Saturday, August 16, 2008

Birthday at Bouchon.

Pilar's birthday found us at Bouchon, Thomas Keller's french restaurant in The Venetian casino and hotel. The food, atmosphere, and service approximated perfection. Instead of wine, we accompanied our meal with 3 Vesper martinis (Boodles gin, vodka, Lillet Blanc, twist). I say "approximated perfection" because the third martini had ice crystals in it. Perhaps to be expected since James Bond did say it should be "shaken, not stirred." To start, we were served the best baked bread I've had outside of Europe, with salted butter. Why can't Americans get good bread? why is good bread here a rare delicacy when the French can just walk into any bakery and get wheaty kneaded heavenly goodness?
Then followed the appetizers: we received a complimentary plate of carpaccio with bread and goat cheese, rabbit with diced plum, and olives. Our main course was roast leg of lamb and beef short ribs.
Presentation was king, and each dish was softly understated, with masterfully hidden surprises. For example, the lamb was on a bed of finely diced and sauteed sweet peppers and arugula, and underneath that, unseen at first was a small bed of toasted bread a centimeter thin that soaked in the au jus and all the other savory delectability.
They even provided a birthday platter with a single candle mounted on the plate with its own wax.
Afterwards, we sampled the uber gaudy mockery of Venice, strangely interesting in its own grotesque way, the way things are in Las Vegas. A frighteningly impressive fake sky that messes with your sense of the time of day is combined with singing gondoliers. Seeing these unrivalled feats of bad taste always reminds me of a psychological map of the American culture- A blissfully and willfully ignorant disneyfied fantasy of stereotypes.
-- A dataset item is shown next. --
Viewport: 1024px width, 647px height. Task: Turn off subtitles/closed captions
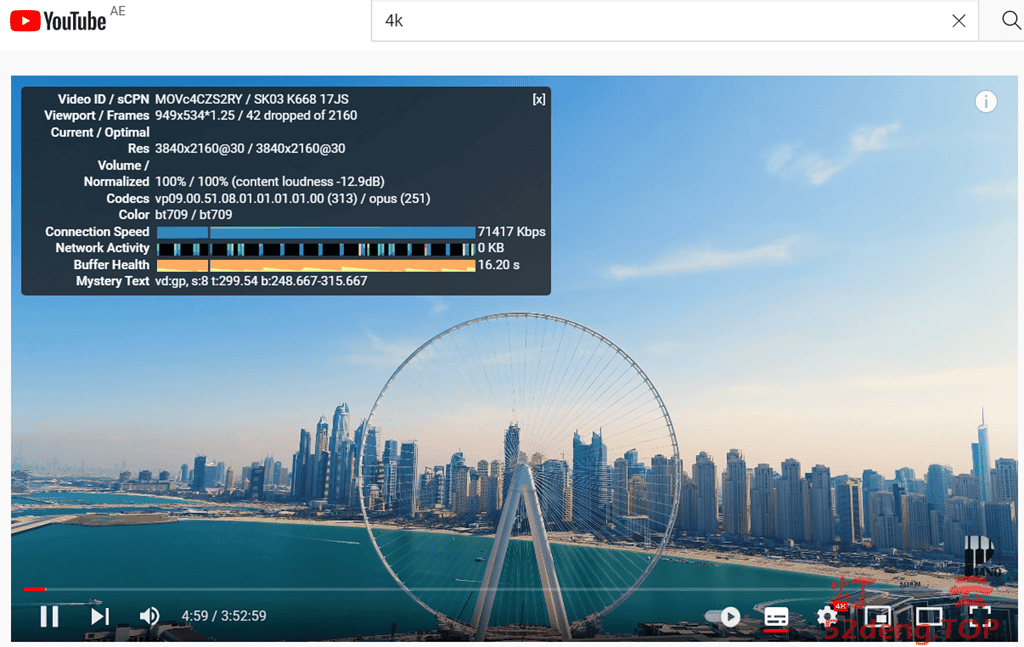(x=777, y=617)
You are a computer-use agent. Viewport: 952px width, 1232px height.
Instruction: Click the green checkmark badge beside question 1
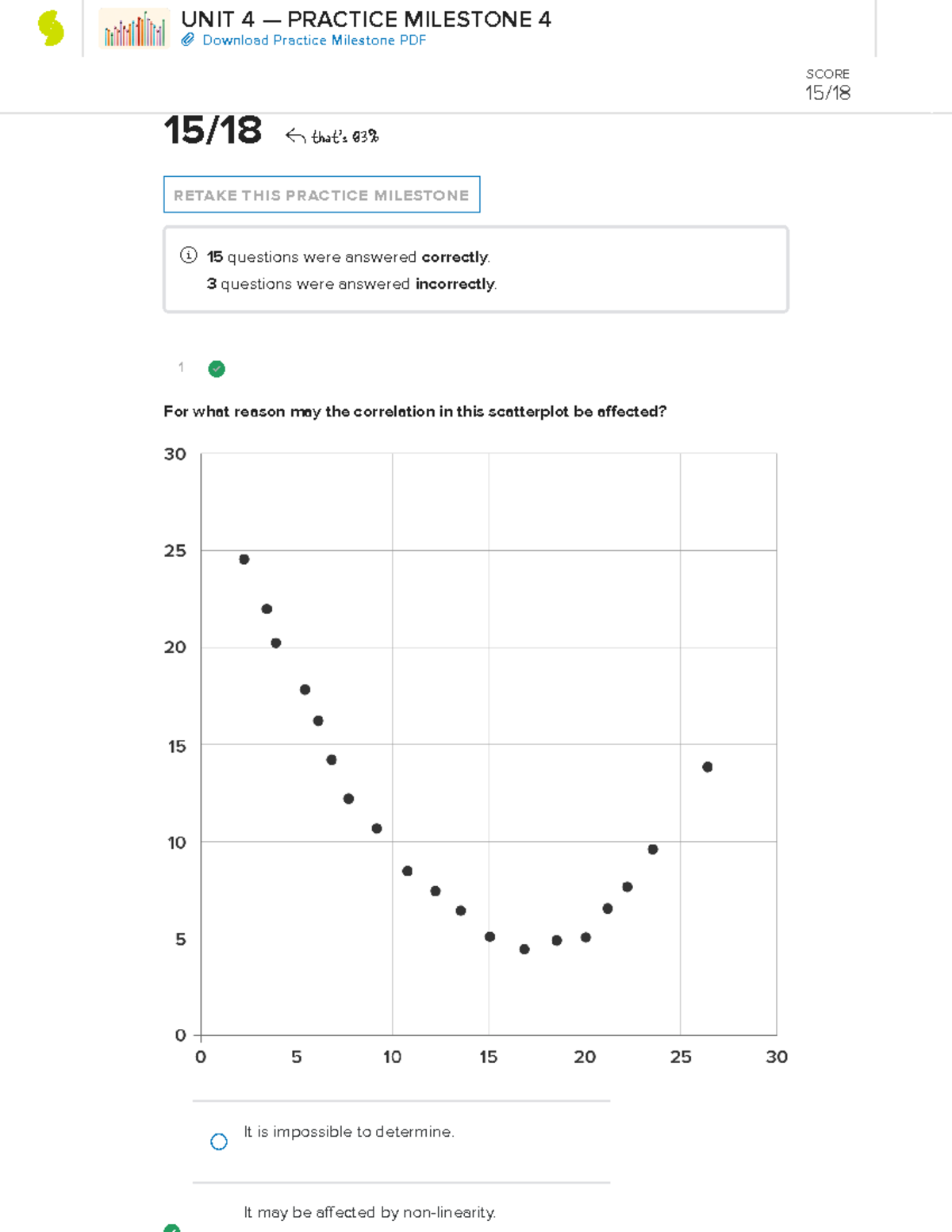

This is where American adults go to be mesmerized like children doped up on anti-depressants.
On the way out, a gigantic moth, which i'll refer to as Mothra, was trapped in the hallway that led to the parking garage. For some reason, Mothra landed on Pilar's skirt, and once there, decided it didn't want to flutter about anymore while banging its head against the swinging glass doors. I think Mothra sensed that Pilar was not like the others (others being the visiting tourists gawking and freaking out and thinking Mothra was a bat.) Mothra clung to Pilar's skirt down the hallway, and even into the elevator. I guess it wanted to get the hell out of there as well!